ADVERTISEMENT

Economics

The Daily Chase: Canada adds 91,000 jobs in December

Watch BNN Bloomberg live.

Here are five things you need to know this morning:

Canada adds 91,000 jobs: Canada’s economy added 91,000 jobs last month, Statistics Canada reported this morning, almost four times better than analysts were expecting. The jobless rate declined by 0.1 per cent to 6.7 per cent as for the first time in several months, more jobs were added than people were to Canada’s population. Jobs numbers in the U.S. were also strong, with payrolls increasing by 256,000 new jobs and the jobless rate ticking down to 4.1 per cent. Both numbers were better than forecasts. The market reaction to the news was to lower the odds, slightly, of a Bank of Canada rate cut later this month – and certainly increase the likelihood that if they do cut, it won’t be by 50 basis points. Odds of a 25-point cut on the swaps market fell to coin toss territory after the numbers came out. That compares with about an 80 per cent implied chance of a cut this time yesterday.

Insured losses from L.A. fires could top US$20B: Although its too soon to calculate the economic toll of the fires currently devastating areas of Los Angeles, the blazes are already on their way to being among the costliest fires on record. Insured losses from the blazes could top US$20 billion, according to Bloomberg Intelligence economist Mattew Palazola, who notes that at least 5,000 structures have already been wiped out, and more are likely. That pales in comparison to 2018’s Camp Fire where more than 18,000 structures were lost, but most of those were in Butte County, where the insured tally came in at $12 billion. The Palisades, Eaton and other fires in and around Los Angeles are likely to cost far more because of their location in some of the most expensive zip codes in America. And as is often the case in such events, the insurance bill is a tiny fraction of the overall damage, as much of it will be uninsured. Palazola estimates that at $20 billion, the fire is “manageable” for the industry as a whole.

Strong numbers from Aritzia: We’ll be watching shares in Canadian fashion retailer Aritzia today, after the company’s earnings posted after the bell on Wednesday beat analyst expectations on most metrics. The company raised its net revenue guidance for the year to a range of up to $2.69 billion, well ahead of the high of $2.6 billion previously forecast. Adjusted earnings per share for the third quarter came in at 71 cents, up from 47 cents last year and better than the 62 cents that analysts were expecting. Same store sales grew by 6.6 per cent, well up from last year’s sluggish 0.5 per cent pace, and the company had 127 stores at the end of the quarter, an increase of 10 from this time last year.

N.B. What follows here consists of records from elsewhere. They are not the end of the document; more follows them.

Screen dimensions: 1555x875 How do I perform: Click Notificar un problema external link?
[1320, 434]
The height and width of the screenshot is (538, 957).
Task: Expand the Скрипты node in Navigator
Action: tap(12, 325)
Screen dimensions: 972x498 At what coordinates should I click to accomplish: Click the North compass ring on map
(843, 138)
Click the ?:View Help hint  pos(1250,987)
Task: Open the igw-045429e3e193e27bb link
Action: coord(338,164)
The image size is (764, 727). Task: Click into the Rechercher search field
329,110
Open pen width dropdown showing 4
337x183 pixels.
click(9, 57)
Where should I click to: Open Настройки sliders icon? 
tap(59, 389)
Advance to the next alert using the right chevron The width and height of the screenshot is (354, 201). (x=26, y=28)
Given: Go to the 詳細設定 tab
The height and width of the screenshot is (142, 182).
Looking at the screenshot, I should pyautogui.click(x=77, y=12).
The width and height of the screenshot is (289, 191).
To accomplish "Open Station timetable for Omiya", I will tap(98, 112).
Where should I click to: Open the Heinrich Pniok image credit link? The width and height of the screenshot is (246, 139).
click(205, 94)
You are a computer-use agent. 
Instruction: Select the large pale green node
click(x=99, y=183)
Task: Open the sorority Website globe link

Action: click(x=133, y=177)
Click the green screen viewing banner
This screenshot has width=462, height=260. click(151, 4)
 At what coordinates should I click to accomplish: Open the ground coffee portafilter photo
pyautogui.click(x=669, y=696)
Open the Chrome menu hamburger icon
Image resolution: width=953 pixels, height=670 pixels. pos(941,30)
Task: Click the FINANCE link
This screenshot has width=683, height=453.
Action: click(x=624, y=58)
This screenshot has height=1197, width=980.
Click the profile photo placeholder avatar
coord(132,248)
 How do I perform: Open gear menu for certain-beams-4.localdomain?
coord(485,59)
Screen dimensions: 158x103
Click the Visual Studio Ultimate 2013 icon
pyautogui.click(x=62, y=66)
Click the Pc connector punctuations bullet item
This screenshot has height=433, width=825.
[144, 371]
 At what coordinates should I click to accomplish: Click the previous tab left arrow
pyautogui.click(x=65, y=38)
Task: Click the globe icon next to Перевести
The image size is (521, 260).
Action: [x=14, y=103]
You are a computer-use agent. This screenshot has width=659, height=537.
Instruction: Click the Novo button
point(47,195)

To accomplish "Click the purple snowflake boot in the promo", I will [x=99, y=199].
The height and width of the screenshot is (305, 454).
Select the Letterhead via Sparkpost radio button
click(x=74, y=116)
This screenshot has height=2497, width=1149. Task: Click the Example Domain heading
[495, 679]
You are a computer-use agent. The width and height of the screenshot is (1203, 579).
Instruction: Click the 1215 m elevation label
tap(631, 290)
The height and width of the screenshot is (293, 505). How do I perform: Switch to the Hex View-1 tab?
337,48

Tilray misses on earnings: We’ll also keep an eye on shares in Tilray Brands, as the cannabis company posted second quarter earnings that missed expectations. Overall, net revenue came in at $210 million. That’s an increase of 8.7 per cent from last year but less than the $217 million the street was looking for. Cannabis revenue came in at $65.7 million, a decline of two per cent from last year. Revenue in the alcohol unit, however, was a surprise to the upside, with a 34 per cent increase to $63.1 million. At that level, that means the company is almost at the point where it is selling more booze than cannabis. Overall, Tilray’s loss per share came in at 10 cents, worse than last year’s seven cent loss and worse than the 3.9 cents that analysts were looking for.

Delta shares soaring after strong earnings: Shares in Delta Airlines are taking off this morning after profit at the U.S. air carrier beat expectations in the last three months of last year on strong demand for domestic and international travel. Even better for the airline, it forecast that momentum to continue into the first quarter of this year, which is typically a slow time for the industry. Revenue is forecast to be nine per cent higher this quarter than it was in the first three months of 2024. The shares are up by more than seven per cent premarket, and the optimism is dragging shares in rivals like United, American and Southwest skyward too, on the assumption their upcoming numbers will match the performance.